Posted by: Steve Sailer at Jan 3, 2007 5:01:45 PM

I listened to the review and interview of this on NPR last week, and from the intro, I thought it made a lot of sense, but during the interview, the author featured (I forget which one) seemed to throw out all balance.

People who are simply messy tend to NOT get things done, while people who obsess over neatness, likewise, get less done.

But the featured author really went past the whole idea of having any balance. He said something to the effect of making your kids clean up after themselves made for poor parent-child relationships.

Truly messy people lose their keys, forget to pick up the needed suit from the cleaners and are often late. They leave swimming pool gates open where small children can just waltz right through. A messy Valujet mechanic caused a lot of people to nose dive into the Everglades. Et cetera.
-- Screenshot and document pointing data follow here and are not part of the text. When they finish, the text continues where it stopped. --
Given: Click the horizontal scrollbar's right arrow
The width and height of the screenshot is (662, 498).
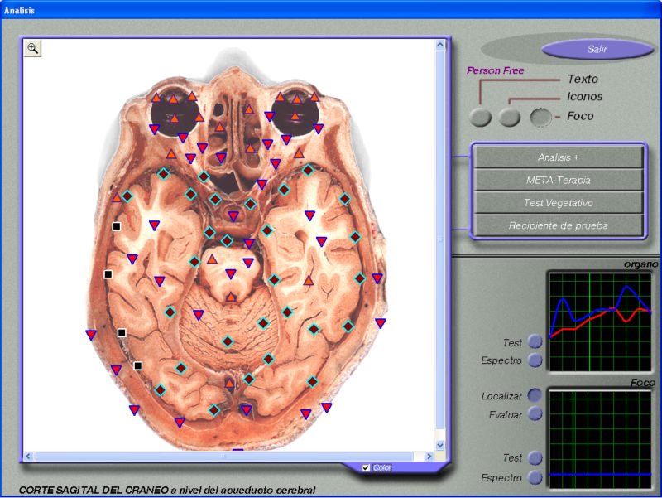Looking at the screenshot, I should click(x=429, y=457).
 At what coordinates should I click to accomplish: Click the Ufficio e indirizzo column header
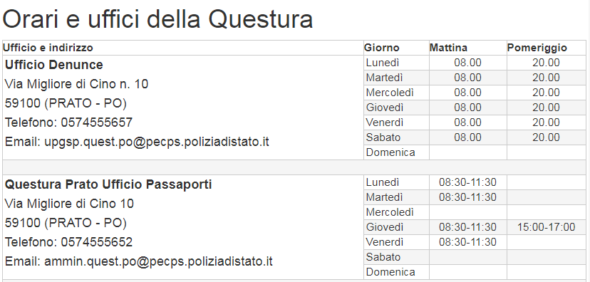[48, 48]
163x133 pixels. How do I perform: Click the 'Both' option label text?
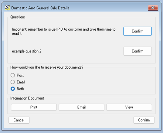20,89
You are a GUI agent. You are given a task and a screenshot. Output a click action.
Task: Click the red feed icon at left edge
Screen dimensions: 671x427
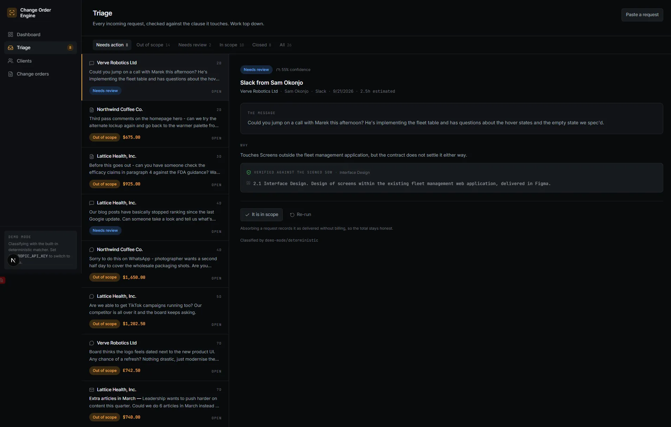point(2,280)
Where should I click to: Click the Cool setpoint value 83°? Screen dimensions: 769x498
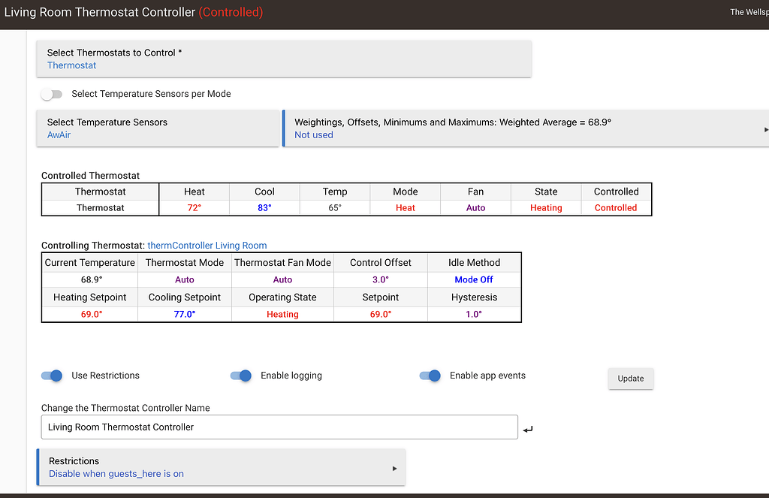(264, 208)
Posted by: Ray G at Jan 3, 2007 9:34:47 PM

Dave Freedman was the one. Here's the address. It's a decent listen. . .
http://www.npr.org/templates/story/story.php?storyId=6691239

I've always thought of organization along the lines of 'situational awareness' as they call it in aviation circles. A high degree of SA does require an exceptional IQ, and even then, some order is needed.

Otherwise, a mess is just an accident waiting to happen.

Speaking of aviation, think of the "creatively messy" mechanic working on the airplane you'll be flying on next.

Posted by: Ray G at Jan 3, 2007 10:23:47 PM

I don't get the thing about not wanting to live by the ocean (from your earlier post). The ocean is expansive space and if space is good and calming and organizing, it should be spacially comforting. Too much city is a bit of a clutter. Or am I missing something about your spacial-awareness?

Posted by: liberty at Jan 4, 2007 12:45:34 PM

As an instrument-rated land and sea pilot, I can whole-heartedly agree with the idea that there are some places where you don't want messiness. In the cockpit, I'm a checklist guy. And while it may have not come out in that particular NPR segment, I (and my co-author) have consistently emphasized throughout A Perfect Mess and in most interviews that the idea of the benefits of mess is all about balance, and finding the right level and type of mess, not about being very messy, or about being messy in all ways in all situations. And by the way, in our survey, very neat people reported spending more time looking for things than fairly messy people--and if you think about it, it makes sense. Also by the way, plenty of aviation accidents occur when a pilot isn't able to step outside the checklist and think creatively about what's going on--and the copilot is too mindful of his or her place as 2nd in command.